LE PROCUREUR GÉNÉRAL DU CANADA

intimé

 

 

 

Audience tenue à Ottawa (Ontario), le 17 avril 2007

Jugement rendu à Ottawa (Ontario), le 17 mai 2007

 

MOTIFS DU JUGEMENT :                                                                                 LE JUGE SEXTON

Y ONT SOUSCRIT :                                                                                       LE JUGE PELLETIER

                                                                                                                            LE JUGE MALONE

 


Date : 20070517

Dossier : A-169-06

Référence : 2007 CAF 192

 

CORAM :      LE JUGE SEXTON

                        LE JUGE PELLETIER

                        LE JUGE MALONE

 

ENTRE :

LILLIAN SHNEIDMAN

appelante

et

LE PROCUREUR GÉNÉRAL DU CANADA

intimé

 

 

MOTIFS DU JUGEMENT

LE JUGE SEXTON

[1]               Il s’agit d’un appel interjeté à l’encontre de la décision rendue par la juge Simpson de la Cour fédérale dans l’affaire Procureur général du Canada c. Lillian Shneidman, 2006 CF 381. La juge Simpson a alors accueilli la demande de contrôle judiciaire présentée par le procureur général du Canada (l’employeur) relativement à la décision rendue par une arbitre nommée en vertu de la Loi sur les relations de travail dans la fonction publique, L.R.C. 1985, ch. P‑35 (l’arbitre), selon laquelle le licenciement de Lillian Shneidman par l’Agence des douanes et du revenu du Canada (l’ADRC) était nul ab initio.

- **Consigne**
Recopiez le passage de l'extrait de jugement ci-dessus, de « [1]               Il s’agit » jusqu'à « était nul ab initio. » inclus.

Entrées de données recueillies
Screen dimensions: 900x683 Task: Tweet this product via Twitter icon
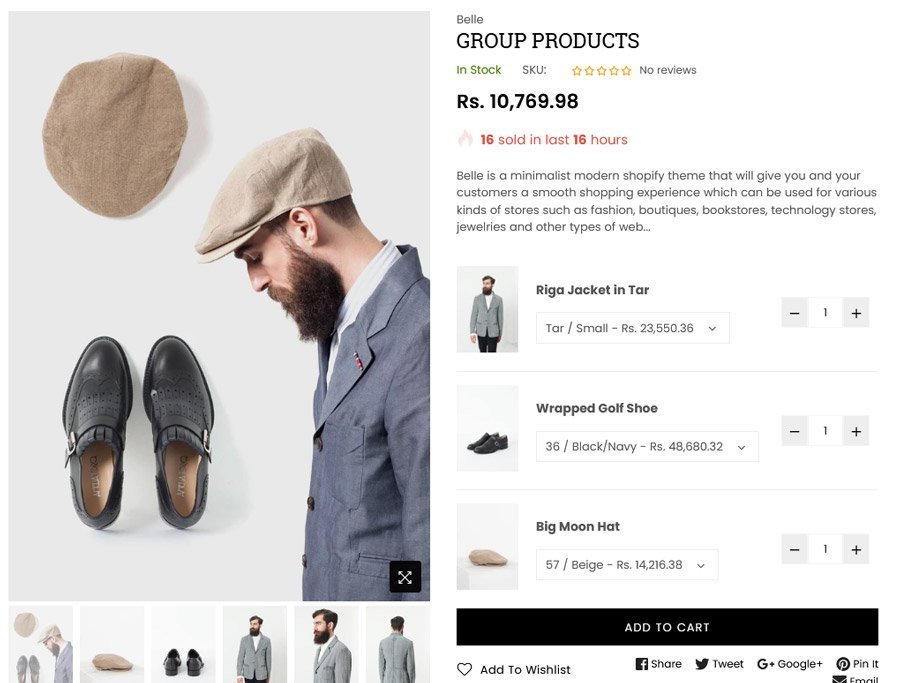pyautogui.click(x=719, y=664)
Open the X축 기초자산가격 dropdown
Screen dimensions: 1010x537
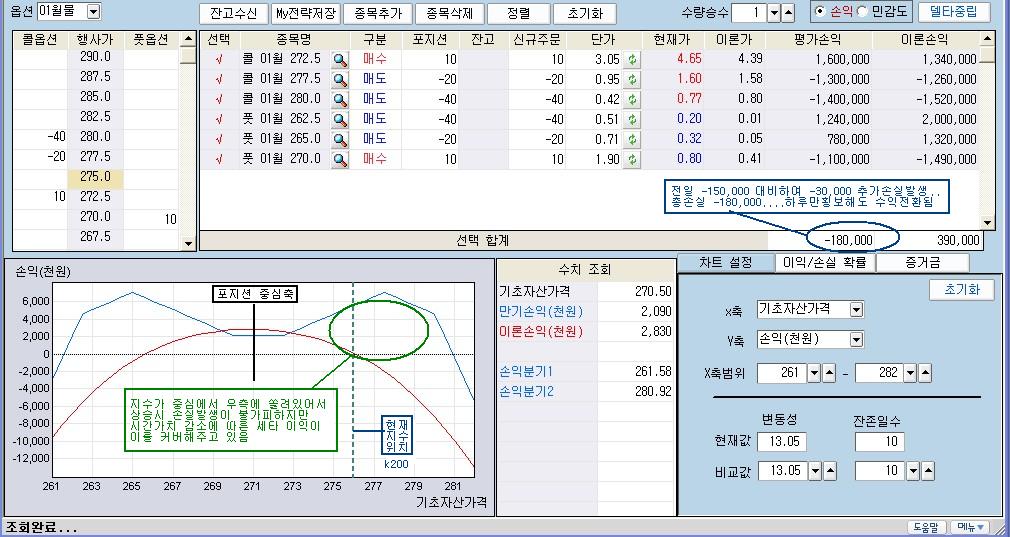point(856,310)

- **Résultat attendu**
[1]               Il s’agit d’un appel interjeté à l’encontre de la décision rendue par la juge Simpson de la Cour fédérale dans l’affaire Procureur général du Canada c. Lillian Shneidman, 2006 CF 381. La juge Simpson a alors accueilli la demande de contrôle judiciaire présentée par le procureur général du Canada (l’employeur) relativement à la décision rendue par une arbitre nommée en vertu de la Loi sur les relations de travail dans la fonction publique, L.R.C. 1985, ch. P‑35 (l’arbitre), selon laquelle le licenciement de Lillian Shneidman par l’Agence des douanes et du revenu du Canada (l’ADRC) était nul ab initio.